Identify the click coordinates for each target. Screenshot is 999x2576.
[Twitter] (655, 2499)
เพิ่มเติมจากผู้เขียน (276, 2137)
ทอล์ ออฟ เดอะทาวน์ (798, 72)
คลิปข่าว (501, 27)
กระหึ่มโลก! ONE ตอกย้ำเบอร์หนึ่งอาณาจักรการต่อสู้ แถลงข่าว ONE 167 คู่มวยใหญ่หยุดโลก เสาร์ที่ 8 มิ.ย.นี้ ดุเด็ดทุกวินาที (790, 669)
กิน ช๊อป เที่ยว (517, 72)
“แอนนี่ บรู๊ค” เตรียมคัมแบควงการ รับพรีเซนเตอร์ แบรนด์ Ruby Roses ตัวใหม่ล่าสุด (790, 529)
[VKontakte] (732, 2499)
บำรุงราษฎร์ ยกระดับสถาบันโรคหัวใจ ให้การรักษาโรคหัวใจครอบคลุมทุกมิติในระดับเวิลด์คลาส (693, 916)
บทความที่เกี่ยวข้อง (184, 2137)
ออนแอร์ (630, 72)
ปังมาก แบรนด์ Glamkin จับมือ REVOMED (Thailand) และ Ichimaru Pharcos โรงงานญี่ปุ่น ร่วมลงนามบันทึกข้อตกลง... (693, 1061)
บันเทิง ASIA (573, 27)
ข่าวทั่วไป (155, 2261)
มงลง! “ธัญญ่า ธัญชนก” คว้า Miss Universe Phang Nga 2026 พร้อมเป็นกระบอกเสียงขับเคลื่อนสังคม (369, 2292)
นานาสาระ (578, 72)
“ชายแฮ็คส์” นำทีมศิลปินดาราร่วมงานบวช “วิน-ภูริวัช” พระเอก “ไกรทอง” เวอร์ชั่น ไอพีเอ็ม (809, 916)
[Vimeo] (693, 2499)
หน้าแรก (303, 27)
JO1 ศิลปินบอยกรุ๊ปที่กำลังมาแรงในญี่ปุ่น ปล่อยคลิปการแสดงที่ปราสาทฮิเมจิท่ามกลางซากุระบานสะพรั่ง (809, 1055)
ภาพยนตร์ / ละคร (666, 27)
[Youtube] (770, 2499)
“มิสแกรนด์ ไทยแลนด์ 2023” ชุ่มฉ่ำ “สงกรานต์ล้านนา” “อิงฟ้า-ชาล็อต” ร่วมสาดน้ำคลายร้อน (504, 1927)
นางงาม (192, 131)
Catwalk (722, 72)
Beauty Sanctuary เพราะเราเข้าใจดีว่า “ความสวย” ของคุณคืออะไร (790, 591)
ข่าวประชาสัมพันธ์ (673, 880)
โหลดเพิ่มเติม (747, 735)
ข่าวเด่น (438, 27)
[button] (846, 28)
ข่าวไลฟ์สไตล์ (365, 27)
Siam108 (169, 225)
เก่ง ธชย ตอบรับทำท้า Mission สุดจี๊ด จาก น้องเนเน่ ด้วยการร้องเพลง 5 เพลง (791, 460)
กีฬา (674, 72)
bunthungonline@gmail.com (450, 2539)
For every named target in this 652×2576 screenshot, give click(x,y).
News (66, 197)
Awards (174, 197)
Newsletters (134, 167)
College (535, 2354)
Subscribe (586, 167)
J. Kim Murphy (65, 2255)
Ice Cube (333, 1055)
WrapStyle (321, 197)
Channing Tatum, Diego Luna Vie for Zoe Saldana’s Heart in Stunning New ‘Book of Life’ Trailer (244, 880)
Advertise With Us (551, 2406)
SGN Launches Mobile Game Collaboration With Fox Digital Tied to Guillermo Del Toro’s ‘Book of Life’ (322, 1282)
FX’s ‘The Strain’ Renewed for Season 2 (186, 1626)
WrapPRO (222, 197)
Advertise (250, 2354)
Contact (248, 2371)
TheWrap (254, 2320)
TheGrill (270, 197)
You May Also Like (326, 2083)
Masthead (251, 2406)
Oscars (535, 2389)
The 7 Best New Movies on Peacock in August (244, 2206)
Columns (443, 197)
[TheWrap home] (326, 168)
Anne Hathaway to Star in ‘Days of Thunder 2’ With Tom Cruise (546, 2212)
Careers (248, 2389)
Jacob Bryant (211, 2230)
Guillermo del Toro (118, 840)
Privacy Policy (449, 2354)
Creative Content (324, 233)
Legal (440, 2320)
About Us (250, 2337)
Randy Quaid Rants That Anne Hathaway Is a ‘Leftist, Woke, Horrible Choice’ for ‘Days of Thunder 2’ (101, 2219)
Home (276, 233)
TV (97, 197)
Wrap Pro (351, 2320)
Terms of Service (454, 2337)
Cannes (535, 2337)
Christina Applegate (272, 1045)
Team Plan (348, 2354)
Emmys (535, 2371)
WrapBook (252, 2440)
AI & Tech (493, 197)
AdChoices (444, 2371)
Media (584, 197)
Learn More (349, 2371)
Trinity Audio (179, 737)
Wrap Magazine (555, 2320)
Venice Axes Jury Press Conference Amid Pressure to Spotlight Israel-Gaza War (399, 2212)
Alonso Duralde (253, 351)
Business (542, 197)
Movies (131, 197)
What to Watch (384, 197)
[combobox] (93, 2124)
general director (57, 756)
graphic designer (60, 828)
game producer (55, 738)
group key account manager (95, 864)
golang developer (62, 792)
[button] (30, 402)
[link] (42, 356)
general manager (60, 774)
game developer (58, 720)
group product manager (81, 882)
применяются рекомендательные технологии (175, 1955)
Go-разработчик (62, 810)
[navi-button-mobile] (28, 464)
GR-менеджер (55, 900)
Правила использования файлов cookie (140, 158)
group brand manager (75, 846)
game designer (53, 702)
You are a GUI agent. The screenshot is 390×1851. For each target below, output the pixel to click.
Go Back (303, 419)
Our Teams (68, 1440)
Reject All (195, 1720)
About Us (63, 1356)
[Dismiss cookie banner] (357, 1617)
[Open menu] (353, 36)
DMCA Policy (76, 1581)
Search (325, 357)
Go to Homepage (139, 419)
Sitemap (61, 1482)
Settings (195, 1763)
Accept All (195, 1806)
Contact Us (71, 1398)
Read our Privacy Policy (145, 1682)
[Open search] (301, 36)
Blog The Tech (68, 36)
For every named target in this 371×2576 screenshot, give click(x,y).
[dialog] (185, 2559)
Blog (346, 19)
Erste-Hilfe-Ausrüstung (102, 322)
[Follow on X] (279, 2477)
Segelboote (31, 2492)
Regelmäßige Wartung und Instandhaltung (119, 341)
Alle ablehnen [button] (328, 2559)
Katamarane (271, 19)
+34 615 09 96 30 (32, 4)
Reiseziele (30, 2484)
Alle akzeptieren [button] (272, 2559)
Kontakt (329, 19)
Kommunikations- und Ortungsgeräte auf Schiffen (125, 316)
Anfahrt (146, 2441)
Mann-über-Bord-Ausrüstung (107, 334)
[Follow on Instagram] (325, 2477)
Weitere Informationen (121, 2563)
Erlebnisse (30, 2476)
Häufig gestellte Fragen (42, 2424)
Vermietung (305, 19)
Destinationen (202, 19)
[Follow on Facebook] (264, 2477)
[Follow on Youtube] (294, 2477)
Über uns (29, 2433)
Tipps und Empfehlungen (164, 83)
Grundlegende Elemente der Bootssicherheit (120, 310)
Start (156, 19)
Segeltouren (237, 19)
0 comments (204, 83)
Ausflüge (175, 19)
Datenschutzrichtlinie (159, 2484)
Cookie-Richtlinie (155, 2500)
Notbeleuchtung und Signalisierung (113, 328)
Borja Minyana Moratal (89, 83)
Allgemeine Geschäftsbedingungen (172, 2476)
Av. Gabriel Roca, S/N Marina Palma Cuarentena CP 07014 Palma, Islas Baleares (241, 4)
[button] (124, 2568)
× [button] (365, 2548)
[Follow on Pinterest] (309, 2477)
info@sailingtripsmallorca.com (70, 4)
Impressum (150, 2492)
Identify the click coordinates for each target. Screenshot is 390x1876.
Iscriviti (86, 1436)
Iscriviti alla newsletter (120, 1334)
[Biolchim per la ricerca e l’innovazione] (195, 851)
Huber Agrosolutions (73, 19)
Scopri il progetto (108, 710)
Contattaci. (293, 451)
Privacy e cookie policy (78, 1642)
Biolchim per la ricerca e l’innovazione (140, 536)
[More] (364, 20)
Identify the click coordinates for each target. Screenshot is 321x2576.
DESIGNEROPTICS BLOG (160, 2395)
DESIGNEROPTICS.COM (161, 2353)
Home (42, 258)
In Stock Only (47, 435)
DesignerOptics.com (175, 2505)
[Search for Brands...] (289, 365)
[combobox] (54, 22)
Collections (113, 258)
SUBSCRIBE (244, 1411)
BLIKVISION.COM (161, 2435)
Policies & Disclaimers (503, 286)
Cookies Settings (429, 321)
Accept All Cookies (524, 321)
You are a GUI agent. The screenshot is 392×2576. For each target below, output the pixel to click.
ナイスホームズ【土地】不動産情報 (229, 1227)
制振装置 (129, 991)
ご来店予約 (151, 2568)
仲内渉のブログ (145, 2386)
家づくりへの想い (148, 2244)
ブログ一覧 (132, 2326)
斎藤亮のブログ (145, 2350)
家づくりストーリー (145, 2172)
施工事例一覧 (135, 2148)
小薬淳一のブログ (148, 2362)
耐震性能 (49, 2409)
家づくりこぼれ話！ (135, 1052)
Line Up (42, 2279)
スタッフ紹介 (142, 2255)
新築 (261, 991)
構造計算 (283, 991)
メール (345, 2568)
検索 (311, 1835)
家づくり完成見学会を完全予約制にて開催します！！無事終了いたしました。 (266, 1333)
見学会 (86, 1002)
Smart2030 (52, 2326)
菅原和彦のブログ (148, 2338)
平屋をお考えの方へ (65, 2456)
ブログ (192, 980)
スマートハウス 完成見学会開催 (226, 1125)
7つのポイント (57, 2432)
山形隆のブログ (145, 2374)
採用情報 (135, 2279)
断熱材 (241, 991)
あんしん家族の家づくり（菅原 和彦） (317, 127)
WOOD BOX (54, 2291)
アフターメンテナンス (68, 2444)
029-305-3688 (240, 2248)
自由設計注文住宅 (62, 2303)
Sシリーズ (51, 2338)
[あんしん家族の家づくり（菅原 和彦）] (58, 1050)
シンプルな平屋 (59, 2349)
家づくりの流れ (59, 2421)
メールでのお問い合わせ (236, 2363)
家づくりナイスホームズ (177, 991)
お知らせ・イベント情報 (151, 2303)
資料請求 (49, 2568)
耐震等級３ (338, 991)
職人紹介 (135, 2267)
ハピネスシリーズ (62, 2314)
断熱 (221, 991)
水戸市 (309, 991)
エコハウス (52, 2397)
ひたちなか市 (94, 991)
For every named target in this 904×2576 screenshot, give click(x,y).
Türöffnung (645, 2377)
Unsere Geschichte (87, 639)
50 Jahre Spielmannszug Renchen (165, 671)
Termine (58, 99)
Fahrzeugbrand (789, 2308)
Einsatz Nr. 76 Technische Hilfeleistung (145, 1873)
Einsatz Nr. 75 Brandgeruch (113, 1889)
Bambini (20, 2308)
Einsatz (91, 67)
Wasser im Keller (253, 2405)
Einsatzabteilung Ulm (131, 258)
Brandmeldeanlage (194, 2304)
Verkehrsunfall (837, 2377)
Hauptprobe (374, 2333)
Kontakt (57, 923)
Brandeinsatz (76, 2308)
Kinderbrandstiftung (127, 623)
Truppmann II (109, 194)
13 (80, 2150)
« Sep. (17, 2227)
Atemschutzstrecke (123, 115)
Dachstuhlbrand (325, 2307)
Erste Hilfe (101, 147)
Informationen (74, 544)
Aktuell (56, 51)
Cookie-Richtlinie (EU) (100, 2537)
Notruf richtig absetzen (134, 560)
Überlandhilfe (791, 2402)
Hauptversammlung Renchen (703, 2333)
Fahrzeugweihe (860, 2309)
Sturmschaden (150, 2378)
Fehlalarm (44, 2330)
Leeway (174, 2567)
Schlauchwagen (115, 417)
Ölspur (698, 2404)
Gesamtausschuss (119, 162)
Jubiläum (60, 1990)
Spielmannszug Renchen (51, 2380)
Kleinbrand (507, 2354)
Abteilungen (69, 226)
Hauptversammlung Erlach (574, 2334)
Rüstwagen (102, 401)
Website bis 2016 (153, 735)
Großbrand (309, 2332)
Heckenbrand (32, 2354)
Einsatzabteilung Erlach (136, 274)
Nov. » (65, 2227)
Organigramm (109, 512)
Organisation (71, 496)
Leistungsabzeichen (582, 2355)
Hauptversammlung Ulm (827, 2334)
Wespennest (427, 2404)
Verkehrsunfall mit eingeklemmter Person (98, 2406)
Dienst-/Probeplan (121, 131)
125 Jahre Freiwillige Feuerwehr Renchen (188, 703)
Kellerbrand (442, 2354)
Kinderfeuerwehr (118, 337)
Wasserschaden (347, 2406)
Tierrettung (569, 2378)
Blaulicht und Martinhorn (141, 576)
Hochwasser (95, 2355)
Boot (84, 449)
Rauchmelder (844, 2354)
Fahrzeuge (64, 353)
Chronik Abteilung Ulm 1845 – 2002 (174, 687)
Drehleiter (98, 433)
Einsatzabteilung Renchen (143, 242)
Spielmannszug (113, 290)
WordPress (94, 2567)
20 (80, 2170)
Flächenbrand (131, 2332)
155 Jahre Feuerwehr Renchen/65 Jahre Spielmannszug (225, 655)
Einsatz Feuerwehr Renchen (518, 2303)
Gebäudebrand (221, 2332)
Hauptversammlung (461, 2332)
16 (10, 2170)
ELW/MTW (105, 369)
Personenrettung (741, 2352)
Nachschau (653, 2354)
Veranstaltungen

## YOUR TASK
Filter the listing by the string "Follow"; copy each matching line.

## TASK RESPONSE
[Follow on X] (279, 2477)
[Follow on Instagram] (325, 2477)
[Follow on Facebook] (264, 2477)
[Follow on Youtube] (294, 2477)
[Follow on Pinterest] (309, 2477)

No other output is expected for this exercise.